In liturgical books published after the time of Patriarch Nikon, the Friday of Bright Week includes a service to the “Life-Giving Spring” of the Most Holy God-bearer, composed by the fourteenth-century church writer Nikephoros Kallistos Xanthopoulos, the author of the Synaxaria of both the Lenten and Flowery Triodions. The canon from this service is also found in Old Believer manuscript collections, and the icon of the Life-Giving Spring can likewise be seen in churches and homes of traditional Orthodox Christians. This icon and service glorify the spring located near the Golden Gate of Constantinople, known since ancient times for many miraculous healings. Near the spring, a church dedicated to the God-bearer and a women’s monastery were built. These were destroyed during the Turkish conquest of Constantinople in the fifteenth century, but later restored.

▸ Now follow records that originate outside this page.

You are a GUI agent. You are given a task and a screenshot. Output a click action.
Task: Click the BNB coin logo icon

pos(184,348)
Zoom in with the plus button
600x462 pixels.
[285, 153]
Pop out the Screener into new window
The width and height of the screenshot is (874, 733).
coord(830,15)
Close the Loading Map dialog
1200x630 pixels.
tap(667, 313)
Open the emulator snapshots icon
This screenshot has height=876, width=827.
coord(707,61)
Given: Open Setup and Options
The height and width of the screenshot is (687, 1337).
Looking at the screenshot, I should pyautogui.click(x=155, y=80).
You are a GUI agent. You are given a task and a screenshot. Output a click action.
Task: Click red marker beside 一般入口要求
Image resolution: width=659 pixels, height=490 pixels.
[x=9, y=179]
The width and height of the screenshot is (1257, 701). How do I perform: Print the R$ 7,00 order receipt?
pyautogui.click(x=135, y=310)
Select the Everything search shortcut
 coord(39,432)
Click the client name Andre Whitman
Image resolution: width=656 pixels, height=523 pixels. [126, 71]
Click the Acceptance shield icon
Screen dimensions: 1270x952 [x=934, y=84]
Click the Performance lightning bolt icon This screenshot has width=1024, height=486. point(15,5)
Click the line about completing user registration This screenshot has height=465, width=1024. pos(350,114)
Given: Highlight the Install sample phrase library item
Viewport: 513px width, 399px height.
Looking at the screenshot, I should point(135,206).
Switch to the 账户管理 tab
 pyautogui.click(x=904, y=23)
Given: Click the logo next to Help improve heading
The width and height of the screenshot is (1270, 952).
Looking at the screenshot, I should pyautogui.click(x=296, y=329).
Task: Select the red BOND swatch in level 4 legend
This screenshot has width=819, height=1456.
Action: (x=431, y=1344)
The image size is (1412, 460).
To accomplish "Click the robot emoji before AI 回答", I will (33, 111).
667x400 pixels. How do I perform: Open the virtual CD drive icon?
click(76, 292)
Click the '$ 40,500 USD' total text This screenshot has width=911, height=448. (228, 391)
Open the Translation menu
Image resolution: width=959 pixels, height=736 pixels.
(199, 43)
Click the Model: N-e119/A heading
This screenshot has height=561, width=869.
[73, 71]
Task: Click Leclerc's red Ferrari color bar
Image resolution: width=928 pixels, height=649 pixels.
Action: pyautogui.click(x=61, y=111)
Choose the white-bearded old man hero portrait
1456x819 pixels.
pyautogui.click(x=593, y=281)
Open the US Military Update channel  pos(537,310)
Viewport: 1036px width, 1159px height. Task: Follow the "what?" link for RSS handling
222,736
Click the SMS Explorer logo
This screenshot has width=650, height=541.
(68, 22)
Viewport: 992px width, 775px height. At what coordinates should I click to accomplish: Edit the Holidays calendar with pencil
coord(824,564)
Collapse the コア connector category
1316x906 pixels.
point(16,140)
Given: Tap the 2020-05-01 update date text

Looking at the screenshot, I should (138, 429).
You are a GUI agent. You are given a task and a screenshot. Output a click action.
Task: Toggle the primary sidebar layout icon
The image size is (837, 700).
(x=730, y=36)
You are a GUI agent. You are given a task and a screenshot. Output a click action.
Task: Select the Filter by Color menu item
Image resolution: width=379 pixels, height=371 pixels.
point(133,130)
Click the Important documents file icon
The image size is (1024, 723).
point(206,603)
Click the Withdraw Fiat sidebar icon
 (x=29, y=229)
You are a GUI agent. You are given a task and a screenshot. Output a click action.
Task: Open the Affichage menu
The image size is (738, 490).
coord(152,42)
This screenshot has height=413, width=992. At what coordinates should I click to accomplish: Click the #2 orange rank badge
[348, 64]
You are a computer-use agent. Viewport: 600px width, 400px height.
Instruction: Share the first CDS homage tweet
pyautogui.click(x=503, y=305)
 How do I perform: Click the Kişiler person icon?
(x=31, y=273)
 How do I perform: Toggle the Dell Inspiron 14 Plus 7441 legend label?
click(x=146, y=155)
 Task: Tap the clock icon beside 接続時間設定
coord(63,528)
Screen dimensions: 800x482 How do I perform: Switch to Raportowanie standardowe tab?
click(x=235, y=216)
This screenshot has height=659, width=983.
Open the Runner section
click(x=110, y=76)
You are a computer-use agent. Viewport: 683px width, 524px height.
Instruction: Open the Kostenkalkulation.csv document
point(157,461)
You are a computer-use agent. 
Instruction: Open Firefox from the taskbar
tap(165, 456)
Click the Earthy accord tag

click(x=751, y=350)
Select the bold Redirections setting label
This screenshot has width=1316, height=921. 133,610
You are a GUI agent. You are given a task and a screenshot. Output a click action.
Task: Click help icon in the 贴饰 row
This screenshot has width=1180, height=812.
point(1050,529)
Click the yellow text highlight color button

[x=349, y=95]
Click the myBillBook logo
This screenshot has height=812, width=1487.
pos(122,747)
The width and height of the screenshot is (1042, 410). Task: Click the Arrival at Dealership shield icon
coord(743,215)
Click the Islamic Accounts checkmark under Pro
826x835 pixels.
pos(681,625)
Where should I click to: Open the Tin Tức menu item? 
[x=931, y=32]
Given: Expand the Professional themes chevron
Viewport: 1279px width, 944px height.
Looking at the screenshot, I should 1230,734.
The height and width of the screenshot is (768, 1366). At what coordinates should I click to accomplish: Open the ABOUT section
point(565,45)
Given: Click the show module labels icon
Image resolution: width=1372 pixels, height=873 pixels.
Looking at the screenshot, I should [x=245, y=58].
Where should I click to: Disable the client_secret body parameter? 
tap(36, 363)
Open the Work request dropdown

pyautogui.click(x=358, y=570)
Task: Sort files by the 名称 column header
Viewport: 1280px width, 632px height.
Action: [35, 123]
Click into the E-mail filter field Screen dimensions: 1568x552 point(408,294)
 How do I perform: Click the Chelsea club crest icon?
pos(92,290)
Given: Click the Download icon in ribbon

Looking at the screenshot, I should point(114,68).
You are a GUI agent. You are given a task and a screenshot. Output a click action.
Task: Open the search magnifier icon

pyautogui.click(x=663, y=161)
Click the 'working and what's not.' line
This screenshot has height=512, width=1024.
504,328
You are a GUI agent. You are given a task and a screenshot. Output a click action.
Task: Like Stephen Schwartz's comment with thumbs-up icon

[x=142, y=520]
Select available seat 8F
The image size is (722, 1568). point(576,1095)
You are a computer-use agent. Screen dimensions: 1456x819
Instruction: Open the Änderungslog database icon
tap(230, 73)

Throughout Bright Week, the Royal Doors in the churches remain open, symbolizing the open Tomb of the Lord, from which the Angel rolled away the stone, and also the entrance into the Kingdom of Heaven, which has been opened to us by the Risen Savior.

Among the Church customs of Bright Week is the blessing, elevation, and breaking of the artos—a large round loaf of bread stamped with a cross—which is blessed after the Paschal Divine Liturgy. Then, on each day of Bright Week following the Liturgy, it is brought out of the altar and carried in procession around the church together with the Gospel, the Cross, the icon of the Resurrection of the Lord, and other holy icons. On Saturday, the artos is broken and distributed to the faithful as a sacred gift.

St. Maximus the Greek gives the following explanation for the origin of this custom. After the Resurrection of the Lord, he writes, the apostles traveled through the land of Judea and, when stopping to eat, would always leave a place at the table unoccupied for their Divine Teacher, placing on a clean cushion a portion of bread set aside in His name. After the meal, the Apostle Peter would take this “bread of Christ” from the cushion, raise it up and proclaim: “Christ is risen!” And the other apostles would respond: “Truly He is risen!” This they would repeat up to three times.

To this day, Christians carry the blessed artos in the Paschal processions of Bright Week, signifying the unseen but true presence of Christ with them, and strengthening themselves in the hope of a fuller and more perfect union with Him in the age to come. During these processions, the words of the ninth ode of the Paschal canon are sung—words which all of us, the faithful disciples of Christ, ought to remember and silently repeat throughout all the days of our life:

“O Pascha, great and most holy, Christ! O Wisdom and Word and Power of God! Grant us to partake of Thee more fully in the unwaning day of Thy Kingdom!”